PROBLEM DESCRIPTION: Change "GUI agent" to "screen assistant" throughout the material below, and leave everything else as it is.

(Target pointing data)
• • • • •

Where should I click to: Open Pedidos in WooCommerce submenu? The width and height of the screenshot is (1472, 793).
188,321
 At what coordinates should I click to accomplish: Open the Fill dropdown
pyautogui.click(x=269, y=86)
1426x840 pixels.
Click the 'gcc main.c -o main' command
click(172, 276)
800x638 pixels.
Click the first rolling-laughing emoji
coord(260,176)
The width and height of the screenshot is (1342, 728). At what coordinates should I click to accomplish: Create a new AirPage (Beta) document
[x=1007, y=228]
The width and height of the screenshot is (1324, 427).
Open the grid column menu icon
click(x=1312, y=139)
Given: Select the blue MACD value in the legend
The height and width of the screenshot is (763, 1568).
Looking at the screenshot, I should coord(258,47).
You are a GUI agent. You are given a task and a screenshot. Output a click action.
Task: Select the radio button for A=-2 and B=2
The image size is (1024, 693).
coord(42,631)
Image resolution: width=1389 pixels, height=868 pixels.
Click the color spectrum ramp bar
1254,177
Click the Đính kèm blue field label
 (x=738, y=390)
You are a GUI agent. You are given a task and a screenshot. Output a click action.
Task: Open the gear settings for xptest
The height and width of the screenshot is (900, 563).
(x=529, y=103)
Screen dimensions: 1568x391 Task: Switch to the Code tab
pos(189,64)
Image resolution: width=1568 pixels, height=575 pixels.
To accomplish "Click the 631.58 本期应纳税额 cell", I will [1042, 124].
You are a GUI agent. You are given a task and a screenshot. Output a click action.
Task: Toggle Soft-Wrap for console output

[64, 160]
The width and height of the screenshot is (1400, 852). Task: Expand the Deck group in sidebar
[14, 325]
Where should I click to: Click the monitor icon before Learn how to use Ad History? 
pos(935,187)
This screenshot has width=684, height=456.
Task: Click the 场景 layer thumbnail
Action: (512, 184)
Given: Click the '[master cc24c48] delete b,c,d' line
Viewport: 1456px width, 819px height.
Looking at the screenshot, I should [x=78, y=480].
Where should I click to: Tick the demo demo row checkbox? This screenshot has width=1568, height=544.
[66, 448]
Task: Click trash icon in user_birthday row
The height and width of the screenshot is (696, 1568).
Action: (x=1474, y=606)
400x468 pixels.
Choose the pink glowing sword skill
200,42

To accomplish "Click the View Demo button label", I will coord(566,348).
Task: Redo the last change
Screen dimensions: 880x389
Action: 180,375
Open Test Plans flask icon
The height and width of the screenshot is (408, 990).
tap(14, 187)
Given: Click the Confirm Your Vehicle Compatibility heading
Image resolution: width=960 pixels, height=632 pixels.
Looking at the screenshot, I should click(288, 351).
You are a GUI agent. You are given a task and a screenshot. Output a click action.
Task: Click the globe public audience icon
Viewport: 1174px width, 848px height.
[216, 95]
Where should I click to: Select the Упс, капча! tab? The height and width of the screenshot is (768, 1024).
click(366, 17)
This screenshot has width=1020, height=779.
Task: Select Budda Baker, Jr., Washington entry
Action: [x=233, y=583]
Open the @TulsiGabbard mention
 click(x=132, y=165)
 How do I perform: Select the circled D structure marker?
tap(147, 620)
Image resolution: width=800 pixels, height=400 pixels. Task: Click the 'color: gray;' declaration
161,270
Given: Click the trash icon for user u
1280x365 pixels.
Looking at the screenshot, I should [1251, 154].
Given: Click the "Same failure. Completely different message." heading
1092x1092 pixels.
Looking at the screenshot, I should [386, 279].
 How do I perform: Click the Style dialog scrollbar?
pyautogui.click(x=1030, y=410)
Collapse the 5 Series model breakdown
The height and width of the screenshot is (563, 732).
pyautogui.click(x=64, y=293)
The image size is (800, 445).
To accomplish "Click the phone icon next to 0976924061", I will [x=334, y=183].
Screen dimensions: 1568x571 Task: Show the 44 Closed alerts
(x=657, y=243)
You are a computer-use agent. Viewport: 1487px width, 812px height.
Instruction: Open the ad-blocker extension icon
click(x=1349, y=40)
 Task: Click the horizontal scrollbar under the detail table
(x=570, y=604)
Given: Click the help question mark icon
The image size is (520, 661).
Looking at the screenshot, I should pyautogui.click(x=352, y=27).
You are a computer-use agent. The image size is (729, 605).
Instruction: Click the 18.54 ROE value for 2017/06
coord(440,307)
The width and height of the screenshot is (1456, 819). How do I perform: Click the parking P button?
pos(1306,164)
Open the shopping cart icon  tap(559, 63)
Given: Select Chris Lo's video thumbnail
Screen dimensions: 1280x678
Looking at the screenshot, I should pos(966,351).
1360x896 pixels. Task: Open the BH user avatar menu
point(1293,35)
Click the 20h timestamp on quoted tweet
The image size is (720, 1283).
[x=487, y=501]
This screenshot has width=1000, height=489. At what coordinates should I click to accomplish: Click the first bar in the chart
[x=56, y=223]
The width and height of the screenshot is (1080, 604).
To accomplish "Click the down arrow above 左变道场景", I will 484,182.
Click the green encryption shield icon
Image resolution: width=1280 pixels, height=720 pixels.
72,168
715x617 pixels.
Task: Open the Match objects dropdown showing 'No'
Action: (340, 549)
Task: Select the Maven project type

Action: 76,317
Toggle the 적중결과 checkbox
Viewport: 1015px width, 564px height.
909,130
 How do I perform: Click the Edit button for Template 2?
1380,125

• • • • •

WRITTEN ANSWER:
Where should I click to: Open Pedidos in WooCommerce submenu? The width and height of the screenshot is (1472, 793).
188,321
 At what coordinates should I click to accomplish: Open the Fill dropdown
pyautogui.click(x=269, y=86)
1426x840 pixels.
Click the 'gcc main.c -o main' command
click(172, 276)
800x638 pixels.
Click the first rolling-laughing emoji
coord(260,176)
The width and height of the screenshot is (1342, 728). At what coordinates should I click to accomplish: Create a new AirPage (Beta) document
[x=1007, y=228]
The width and height of the screenshot is (1324, 427).
Open the grid column menu icon
click(x=1312, y=139)
Given: Select the blue MACD value in the legend
The height and width of the screenshot is (763, 1568).
Looking at the screenshot, I should coord(258,47).
You are a screen assistant. You are given a task and a screenshot. Output a click action.
Task: Select the radio button for A=-2 and B=2
The image size is (1024, 693).
coord(42,631)
Image resolution: width=1389 pixels, height=868 pixels.
Click the color spectrum ramp bar
1254,177
Click the Đính kèm blue field label
 (x=738, y=390)
You are a screen assistant. You are given a task and a screenshot. Output a click action.
Task: Open the gear settings for xptest
The height and width of the screenshot is (900, 563).
(x=529, y=103)
Screen dimensions: 1568x391 Task: Switch to the Code tab
pos(189,64)
Image resolution: width=1568 pixels, height=575 pixels.
To accomplish "Click the 631.58 本期应纳税额 cell", I will [1042, 124].
You are a screen assistant. You are given a task and a screenshot. Output a click action.
Task: Toggle Soft-Wrap for console output

[64, 160]
The width and height of the screenshot is (1400, 852). Task: Expand the Deck group in sidebar
[14, 325]
Where should I click to: Click the monitor icon before Learn how to use Ad History? 
pos(935,187)
This screenshot has width=684, height=456.
Task: Click the 场景 layer thumbnail
Action: (512, 184)
Given: Click the '[master cc24c48] delete b,c,d' line
Viewport: 1456px width, 819px height.
Looking at the screenshot, I should [x=78, y=480].
Where should I click to: Tick the demo demo row checkbox? This screenshot has width=1568, height=544.
[66, 448]
Task: Click trash icon in user_birthday row
The height and width of the screenshot is (696, 1568).
Action: (x=1474, y=606)
400x468 pixels.
Choose the pink glowing sword skill
200,42

To accomplish "Click the View Demo button label", I will coord(566,348).
Task: Redo the last change
Screen dimensions: 880x389
Action: 180,375
Open Test Plans flask icon
The height and width of the screenshot is (408, 990).
tap(14, 187)
Given: Click the Confirm Your Vehicle Compatibility heading
Image resolution: width=960 pixels, height=632 pixels.
Looking at the screenshot, I should click(288, 351).
You are a screen assistant. You are given a task and a screenshot. Output a click action.
Task: Click the globe public audience icon
Viewport: 1174px width, 848px height.
[216, 95]
Where should I click to: Select the Упс, капча! tab? The height and width of the screenshot is (768, 1024).
click(366, 17)
This screenshot has width=1020, height=779.
Task: Select Budda Baker, Jr., Washington entry
Action: [x=233, y=583]
Open the @TulsiGabbard mention
 click(x=132, y=165)
 How do I perform: Select the circled D structure marker?
tap(147, 620)
Image resolution: width=800 pixels, height=400 pixels. Task: Click the 'color: gray;' declaration
161,270
Given: Click the trash icon for user u
1280x365 pixels.
Looking at the screenshot, I should [1251, 154].
Given: Click the "Same failure. Completely different message." heading
1092x1092 pixels.
Looking at the screenshot, I should [386, 279].
 How do I perform: Click the Style dialog scrollbar?
pyautogui.click(x=1030, y=410)
Collapse the 5 Series model breakdown
The height and width of the screenshot is (563, 732).
pyautogui.click(x=64, y=293)
The image size is (800, 445).
To accomplish "Click the phone icon next to 0976924061", I will [x=334, y=183].
Screen dimensions: 1568x571 Task: Show the 44 Closed alerts
(x=657, y=243)
You are a computer-use agent. Viewport: 1487px width, 812px height.
Instruction: Open the ad-blocker extension icon
click(x=1349, y=40)
 Task: Click the horizontal scrollbar under the detail table
(x=570, y=604)
Given: Click the help question mark icon
The image size is (520, 661).
Looking at the screenshot, I should pyautogui.click(x=352, y=27).
You are a computer-use agent. The image size is (729, 605).
Instruction: Click the 18.54 ROE value for 2017/06
coord(440,307)
The width and height of the screenshot is (1456, 819). How do I perform: Click the parking P button?
pos(1306,164)
Open the shopping cart icon  tap(559, 63)
Given: Select Chris Lo's video thumbnail
Screen dimensions: 1280x678
Looking at the screenshot, I should pos(966,351).
1360x896 pixels. Task: Open the BH user avatar menu
point(1293,35)
Click the 20h timestamp on quoted tweet
The image size is (720, 1283).
[x=487, y=501]
This screenshot has width=1000, height=489. At what coordinates should I click to accomplish: Click the first bar in the chart
[x=56, y=223]
The width and height of the screenshot is (1080, 604).
To accomplish "Click the down arrow above 左变道场景", I will 484,182.
Click the green encryption shield icon
Image resolution: width=1280 pixels, height=720 pixels.
72,168
715x617 pixels.
Task: Open the Match objects dropdown showing 'No'
Action: (340, 549)
Task: Select the Maven project type

Action: 76,317
Toggle the 적중결과 checkbox
Viewport: 1015px width, 564px height.
909,130
 How do I perform: Click the Edit button for Template 2?
1380,125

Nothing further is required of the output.